John L. Marshall, MD
Cancer care is shifting from a consumption to a value-based model, and precision oncology should play a vital role in that process by helping to deliver more effective therapies with more manageable pricing profiles, according to an internationally prominent leader in the colon and gastrointestinal (GI) cancer fields.
John L. Marshall, MD, chief of the Division of Hematology/Oncology at Georgetown University Hospital, described a broad vision for developing new therapies and providing improved care as part of a value-based equation in an opening address at the 1st Annual School of Gastrointestinal Oncology™ that Physicians’ Education Resource (PER) hosted in New York City on April 23.
Marshall, who co-chaired the meeting, said medical centers are marketing precision medicine oncology offerings but they are not truly practicing it. “Nobody really is,” he said. “We have a few bits and pieces.”
“To move the bar, we have to get away from trial-and-error empirical medicine and we have to embrace the idea that cancers are complex and different, and begin using this concept of precision medicine,” Marshall said.
Prevalence of GI Cancers
In putting the need for change into context, Marshall struck a note of urgency. He said GI cancers collectively are the most common and most fatal malignancies worldwide and constitute “a major health problem.”
He said the worldwide incidence and mortality rates from GI cancers are projected to rise from nearly 4 million cases and less than 3 million deaths in 2008 to more than 6 million cases and more than 4 million deaths by 2030.1,2 These projections include statistics for cancers of the pancreas, liver, esophagus, and stomach, as well as colorectal cancer.
However, just as patients in the United States struggle with the costs of cancer care, people throughout the world are in worse straits. Marshall said only about 1 in 7 people worldwide has access to cancer care.
“Cancer care is a luxury item—it requires multidisciplinary care, it requires pathology, MRI scanners, CyberKnives—we need a proton beam center,” he said. “We need high-tech surgery, we need drugs, we need supportive care.”
Molecular Testing in GI Cancers
Although researchers and clinicians have made progress against GI cancers, Marshall said fundamental changes are needed in the process for testing molecularly targeted therapies in clinical trials and in approaches to treating patients in daily practice.

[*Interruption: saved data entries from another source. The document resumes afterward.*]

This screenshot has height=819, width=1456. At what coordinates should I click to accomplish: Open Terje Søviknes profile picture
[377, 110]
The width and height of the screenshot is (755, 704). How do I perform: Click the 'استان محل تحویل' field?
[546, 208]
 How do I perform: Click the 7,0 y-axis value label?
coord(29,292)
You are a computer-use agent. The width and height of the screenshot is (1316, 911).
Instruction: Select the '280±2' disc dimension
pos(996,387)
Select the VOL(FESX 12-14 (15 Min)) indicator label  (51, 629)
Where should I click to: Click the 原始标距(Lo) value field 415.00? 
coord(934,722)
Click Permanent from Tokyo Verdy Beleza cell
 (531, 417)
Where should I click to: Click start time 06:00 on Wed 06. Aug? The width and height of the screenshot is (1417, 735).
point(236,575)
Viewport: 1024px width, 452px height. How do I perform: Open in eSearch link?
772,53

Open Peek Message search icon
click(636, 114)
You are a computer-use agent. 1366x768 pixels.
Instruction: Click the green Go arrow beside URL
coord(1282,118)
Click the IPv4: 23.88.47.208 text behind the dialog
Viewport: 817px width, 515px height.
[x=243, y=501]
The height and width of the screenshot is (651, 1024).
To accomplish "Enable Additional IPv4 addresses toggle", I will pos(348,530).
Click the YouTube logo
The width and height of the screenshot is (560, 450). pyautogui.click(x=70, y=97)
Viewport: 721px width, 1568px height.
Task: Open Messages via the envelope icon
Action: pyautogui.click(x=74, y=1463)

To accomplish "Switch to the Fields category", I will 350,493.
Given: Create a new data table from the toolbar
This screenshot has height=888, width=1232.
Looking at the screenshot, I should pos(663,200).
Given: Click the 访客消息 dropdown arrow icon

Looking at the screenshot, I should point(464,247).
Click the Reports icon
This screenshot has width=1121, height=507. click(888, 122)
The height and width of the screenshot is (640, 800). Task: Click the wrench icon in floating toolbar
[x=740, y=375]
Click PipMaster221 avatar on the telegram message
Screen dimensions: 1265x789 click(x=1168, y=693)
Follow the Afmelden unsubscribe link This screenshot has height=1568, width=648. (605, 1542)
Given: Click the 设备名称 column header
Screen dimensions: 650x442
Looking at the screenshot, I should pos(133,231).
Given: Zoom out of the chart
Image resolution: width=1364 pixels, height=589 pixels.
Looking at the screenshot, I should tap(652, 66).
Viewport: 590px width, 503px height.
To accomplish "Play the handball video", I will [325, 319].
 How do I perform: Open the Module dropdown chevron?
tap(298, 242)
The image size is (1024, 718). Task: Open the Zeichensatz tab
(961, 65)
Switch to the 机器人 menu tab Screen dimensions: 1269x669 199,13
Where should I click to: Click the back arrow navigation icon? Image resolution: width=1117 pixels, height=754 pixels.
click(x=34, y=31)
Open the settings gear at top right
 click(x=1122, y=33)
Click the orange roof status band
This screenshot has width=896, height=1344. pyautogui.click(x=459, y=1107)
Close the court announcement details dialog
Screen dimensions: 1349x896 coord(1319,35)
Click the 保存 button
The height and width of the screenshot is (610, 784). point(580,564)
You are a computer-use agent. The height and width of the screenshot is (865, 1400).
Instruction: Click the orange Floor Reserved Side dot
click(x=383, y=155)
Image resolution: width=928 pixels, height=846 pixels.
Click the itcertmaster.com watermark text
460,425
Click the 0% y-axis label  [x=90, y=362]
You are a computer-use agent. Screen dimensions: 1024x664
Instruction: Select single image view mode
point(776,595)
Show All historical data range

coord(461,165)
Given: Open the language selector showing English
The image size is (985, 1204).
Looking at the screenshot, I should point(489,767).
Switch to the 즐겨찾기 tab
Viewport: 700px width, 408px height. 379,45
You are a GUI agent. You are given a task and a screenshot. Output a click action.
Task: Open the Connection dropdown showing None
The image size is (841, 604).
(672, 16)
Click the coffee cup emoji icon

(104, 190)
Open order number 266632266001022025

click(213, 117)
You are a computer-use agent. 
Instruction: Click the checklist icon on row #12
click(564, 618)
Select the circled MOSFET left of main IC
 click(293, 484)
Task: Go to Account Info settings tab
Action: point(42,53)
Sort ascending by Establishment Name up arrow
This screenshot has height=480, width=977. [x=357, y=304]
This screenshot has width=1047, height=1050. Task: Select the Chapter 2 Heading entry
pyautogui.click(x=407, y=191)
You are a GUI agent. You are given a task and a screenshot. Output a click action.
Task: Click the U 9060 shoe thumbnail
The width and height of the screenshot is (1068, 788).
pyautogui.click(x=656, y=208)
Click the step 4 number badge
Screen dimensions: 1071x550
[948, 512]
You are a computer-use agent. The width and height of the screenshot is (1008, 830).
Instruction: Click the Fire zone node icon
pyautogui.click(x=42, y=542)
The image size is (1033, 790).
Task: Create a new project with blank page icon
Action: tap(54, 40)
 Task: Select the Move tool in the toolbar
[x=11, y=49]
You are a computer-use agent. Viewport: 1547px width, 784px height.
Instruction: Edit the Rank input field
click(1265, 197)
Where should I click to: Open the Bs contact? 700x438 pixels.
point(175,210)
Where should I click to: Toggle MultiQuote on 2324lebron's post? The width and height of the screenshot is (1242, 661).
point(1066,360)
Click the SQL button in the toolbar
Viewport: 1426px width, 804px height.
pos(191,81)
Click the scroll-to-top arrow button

“Over 95% of the patients today are treated on pathway, on guidelines,” said Marshall. “That’s good, but that also means those patients are not contributing to the future. They’re getting today’s standard, and so we’re accepting today’s standard as an OK place to be.”
Using colon cancer as an example, Marshall said there are no clear answers as to why therapies that help patients with metastatic disease do not work well in adjuvant settings. “I think these are actually different biologic diseases,” he said, referring to stage III and IV cancers. “We’ve begun to reshape our thinking about colorectal cancer.”
Notably, he said that the clinical utility of microsatellite instability (MSI) status was correlated with patient responses to fluorouracil-based adjuvant chemotherapy for patients with stage II or III colon cancer in 2003, but that it took more than a decade to become more widely integrated in clinical practice.3
As it stands now, molecular testing in colorectal cancer consists of determining whether a tumor sample contains mutations in RAS family (KRAS or NRAS); BRAF mutation testing if the tumor is RAS wild-type; and MSI, a molecular signature commonly caused by the loss of DNA mismatch-repair function.3
Several gene profiling assays also are commercially available but these are helpful for classifying patients into risk levels and do not help clinicians sort out which patients would benefit from chemotherapy and which patients would not, Marshall said.
Looking forward, Marshall believes the future lies in broad molecular tumor profiling, which offers the potential to analyze patients individually on a more detailed level. For instance, Marshall said that clinicians could determine not only which cell-signaling pathway was activated in a given cancer, but also which components of that circuit were operative for a particular patient.
“It’s this level of granularity that we may need to get to in order to really understand precision medicine,” he said.